● **To be done**:
Rewrite the lines of the records from the line containing "The width and" through the line containing "Action: [720, 41]", both included, as a numbered list. Skip blank lines and omit the pictures.

● **Task material**:
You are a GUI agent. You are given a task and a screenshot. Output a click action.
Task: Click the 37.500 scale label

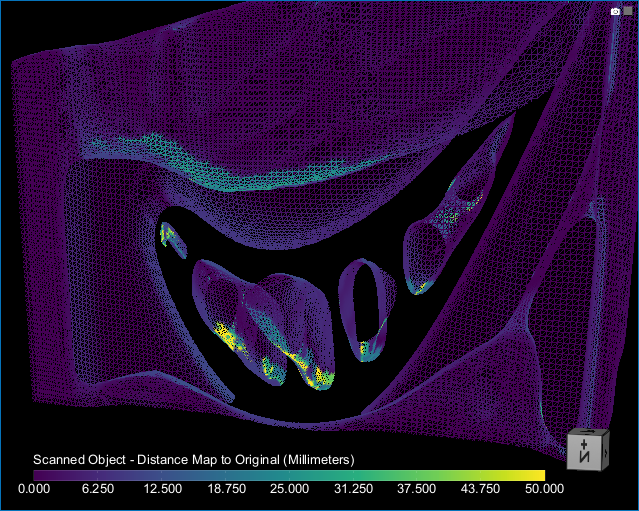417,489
==
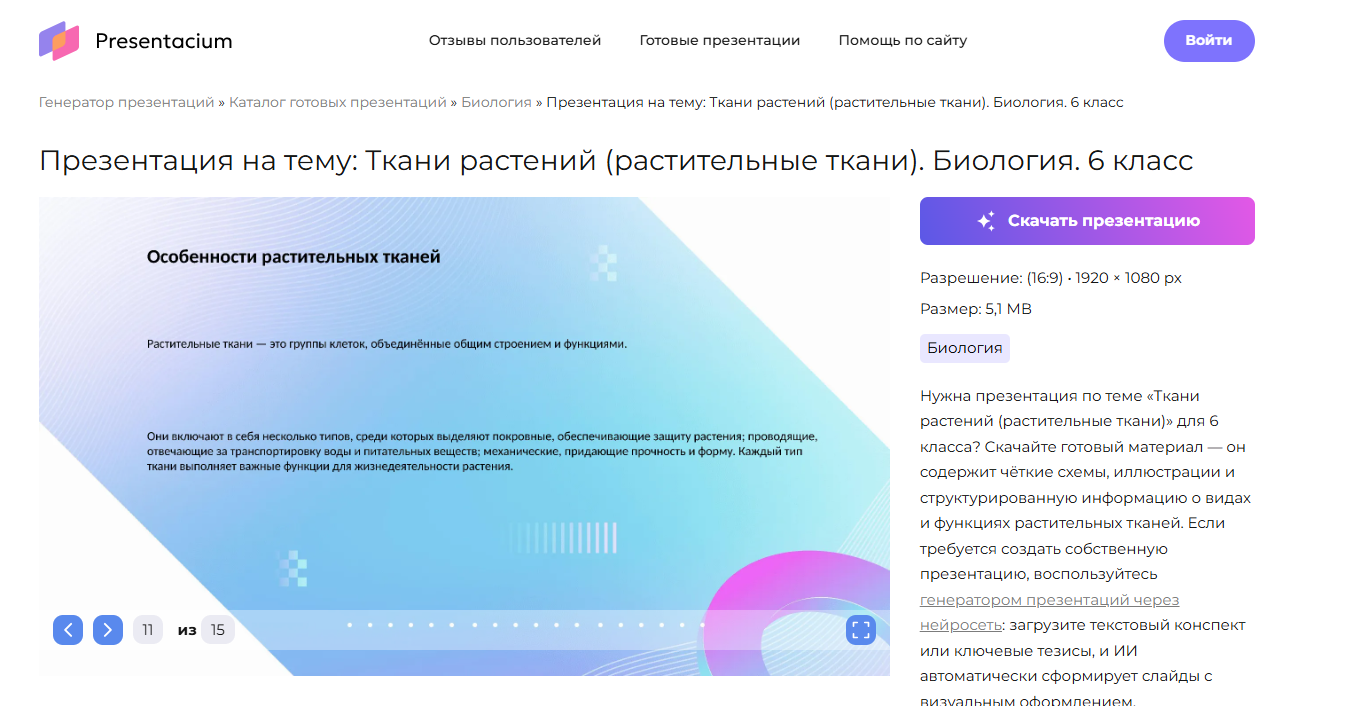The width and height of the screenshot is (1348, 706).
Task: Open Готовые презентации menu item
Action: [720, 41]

● **Complete output**:
1. The width and height of the screenshot is (1348, 706).
2. Task: Open Готовые презентации menu item
3. Action: [720, 41]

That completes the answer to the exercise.